▶ _TASK REQUIREMENTS_: Going through the listing below, tally the lines that contain the word "Fidelity" and give only that figure.

▶ _THE DATA_:
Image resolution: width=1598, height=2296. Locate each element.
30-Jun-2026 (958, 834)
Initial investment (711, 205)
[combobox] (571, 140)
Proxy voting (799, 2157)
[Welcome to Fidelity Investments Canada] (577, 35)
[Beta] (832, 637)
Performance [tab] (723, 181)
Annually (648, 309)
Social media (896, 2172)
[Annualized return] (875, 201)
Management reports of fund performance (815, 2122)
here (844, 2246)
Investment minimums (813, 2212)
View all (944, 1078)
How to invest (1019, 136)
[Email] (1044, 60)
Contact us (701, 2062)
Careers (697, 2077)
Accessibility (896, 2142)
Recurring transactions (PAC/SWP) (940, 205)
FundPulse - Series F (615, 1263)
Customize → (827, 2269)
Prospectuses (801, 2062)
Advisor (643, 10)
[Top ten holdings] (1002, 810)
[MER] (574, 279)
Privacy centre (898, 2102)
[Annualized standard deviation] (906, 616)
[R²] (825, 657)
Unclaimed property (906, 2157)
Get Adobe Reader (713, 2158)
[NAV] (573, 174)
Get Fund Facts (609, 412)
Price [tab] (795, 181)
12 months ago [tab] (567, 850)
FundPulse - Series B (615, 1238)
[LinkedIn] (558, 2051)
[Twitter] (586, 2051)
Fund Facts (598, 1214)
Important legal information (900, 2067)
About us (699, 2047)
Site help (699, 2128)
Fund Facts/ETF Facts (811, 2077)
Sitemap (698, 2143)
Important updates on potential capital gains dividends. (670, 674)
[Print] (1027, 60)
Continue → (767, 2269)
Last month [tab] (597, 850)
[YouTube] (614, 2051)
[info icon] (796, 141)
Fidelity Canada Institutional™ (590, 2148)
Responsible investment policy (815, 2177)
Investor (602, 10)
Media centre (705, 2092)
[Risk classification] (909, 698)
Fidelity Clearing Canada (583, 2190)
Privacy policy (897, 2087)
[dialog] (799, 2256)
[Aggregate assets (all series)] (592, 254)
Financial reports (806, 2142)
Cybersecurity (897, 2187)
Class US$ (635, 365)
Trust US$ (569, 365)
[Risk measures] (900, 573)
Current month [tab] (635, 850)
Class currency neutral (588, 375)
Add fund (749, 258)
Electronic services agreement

▶ _WORKED SOLUTION_: 3